Eu fui no dia seguinte. A visão era horrível. Layla, numa cama, num quarto totalmente branco. Ela sentou quando me viu. Seus olhos só desejavam uma coisa: Heroína. Não havia o que fazer. Ela me puxou. Pediu drogas. Eu recusei. Nem ao menos carregava. Ela começou a me xingar. Não parecia mais a mesma pessoa. Eu não tinha escolha. A mãe dela estava certa: Enquanto ela continuasse a me ver, nunca superaria o vício. Tudo terminou ali, com ela inconsciente demais para entender."
- Victor? - Sim? - Você algum dia voltou a falar com ela? - Não. - Mas vai voltar, certo? - Bem, Charlie... Eu não sei. - Victor olhou o relógio. - Ainda não está na hora. Temos tempo para mais uma história - Ele esfregou as lágrimas -, mas não tenho mais nenhuma da minha vida. - Victor... - Fale. - Você pode me contar uma história de cavaleiros? Aquelas com princesas, dragões?! - Os olhos de Charlie brilharam.
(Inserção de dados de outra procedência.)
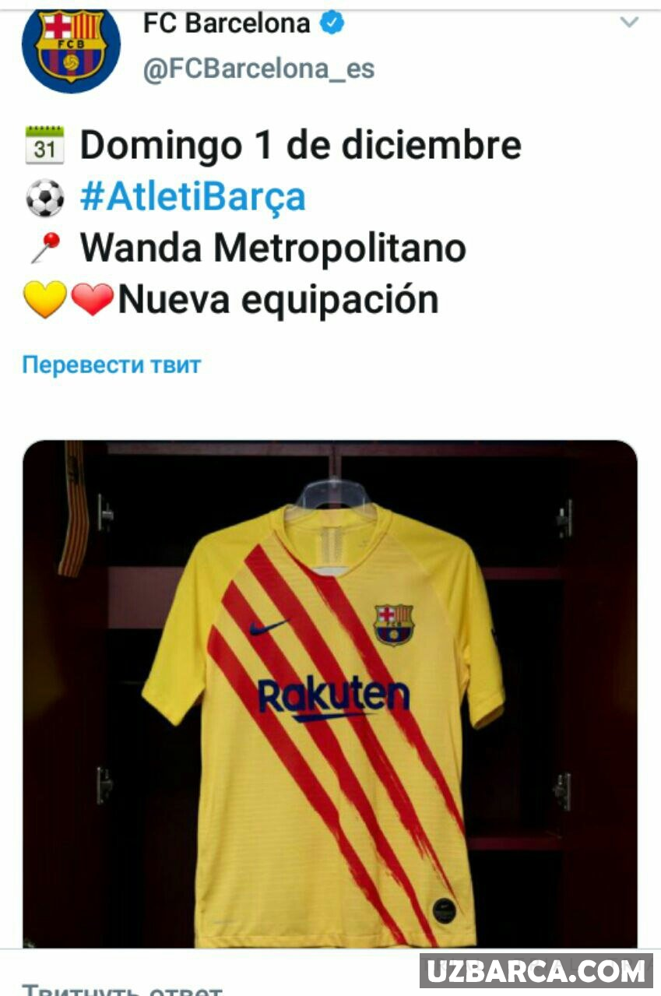Image resolution: width=661 pixels, height=996 pixels.
Task: Tap the red pushpin emoji
Action: [44, 248]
Quase parecia de propósito. - ... Tudo bem.
Victor contou uma história, ao seu ver, mediana. Bem clichê, mas era o que Charlie queria. Por fim, os pais adotivos chegaram. Victor levou-os ao elevador, junto com Charlie. Antes de ir embora, o garoto correu e abraçou-o, ambos em lágrimas. A mãe adotiva chamou Victor para um canto.
- Ele parece realmente gostar de você. - Sim... Ele realmente é um garoto incrível. - Bem... - Ela entregou-o um pedaço de papel - Ligue-me algum dia. Podemos discutir sobre o Charlie... E algo mais. - ... Olhe... - Victor enxugou as lágrimas uma última vez - Obrigado. Eu vou guardar isso.
Por fim, Charlie foi com seus pais adotivos. Victor ficou debruçado na janela, e assim passou a noite inteira. Sentiu o Sol raiar, iluminando sua face. Tirou do bolso o telefone da mulher. Deu uma última olhada, amassou-o, e jogou pela janela. Terminou seu whiskey.